More International Contenders including a Student Academy Award Winner!

Since the last roundup the following countries have been added to the list of contenders for this year's Best International Feature Film race bringing our total to 77 contenders.

You can follow the list as it grows at our Oscar charts or on our Letterboxd list.  

Jimmy Keyrouz. Photographed by Christophe Meireis.
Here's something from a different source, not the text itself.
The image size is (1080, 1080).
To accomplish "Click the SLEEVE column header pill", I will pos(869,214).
One of fun trivia items about this new batch is that Jimmy Keyrouz, the 32 year old behind Lebanon's Broken Keys actually has Oscar history. He won a Student Academy Award for his short Nocturne in Black four years ago. That short didn't end up getting Oscar-nominated, but he made the finalist list. Now his first feature, about a pianist struggling to repair his piano in a town where terrorists have banned music, is submitted by his home country. How about that? Congratulations! 

If you want to watch the submissions, 12 of the 77 titles are streaming.
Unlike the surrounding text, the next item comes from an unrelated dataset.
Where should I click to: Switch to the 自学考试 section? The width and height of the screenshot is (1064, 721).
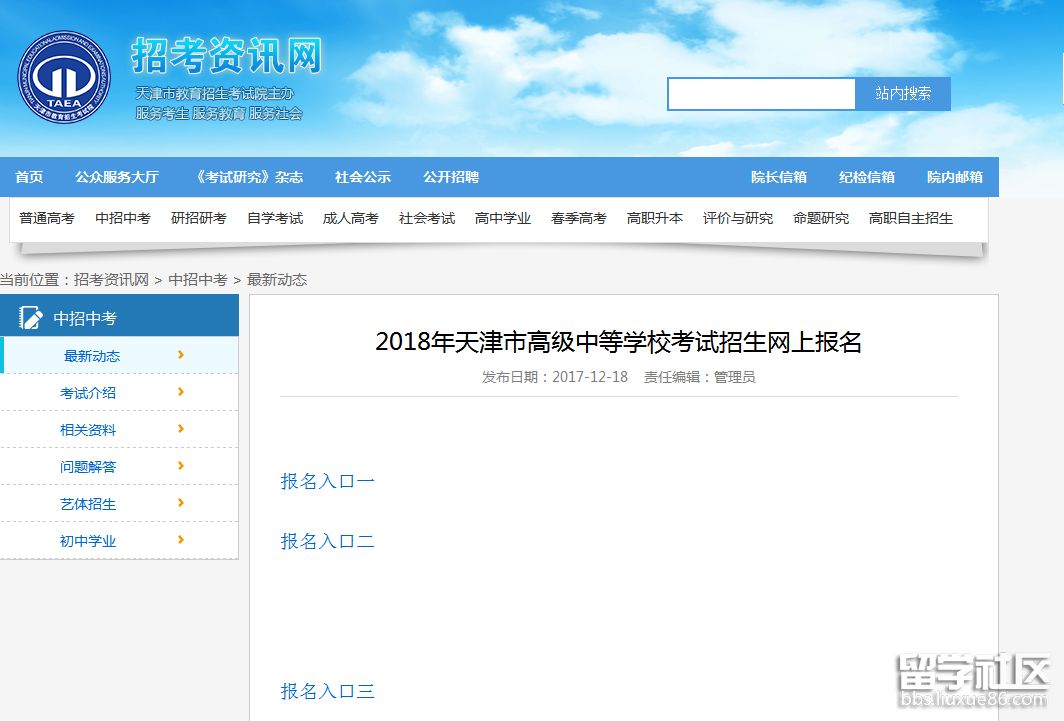click(x=275, y=217)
 India's Jallikattu is on Amazon Prime, Guatemala's La Llorona is on Amazon, Indonesia's Impetigore is on Shudder or Roku, Lithuania's Nova Lituania is on MUBI, South Korea's Man Standing Next is on Amazon, YouTube, or iTunes, and Chile's The Mole Agent on Hulu. Netflix has the other six currently available titles: Austria's What We Wanted, Mexico's I'm No Longer Here, Spain's The Endless Trench, Taiwan's A Sun, Turkey's Miracle in Cell No 7, and Thailand's Happy Old Year.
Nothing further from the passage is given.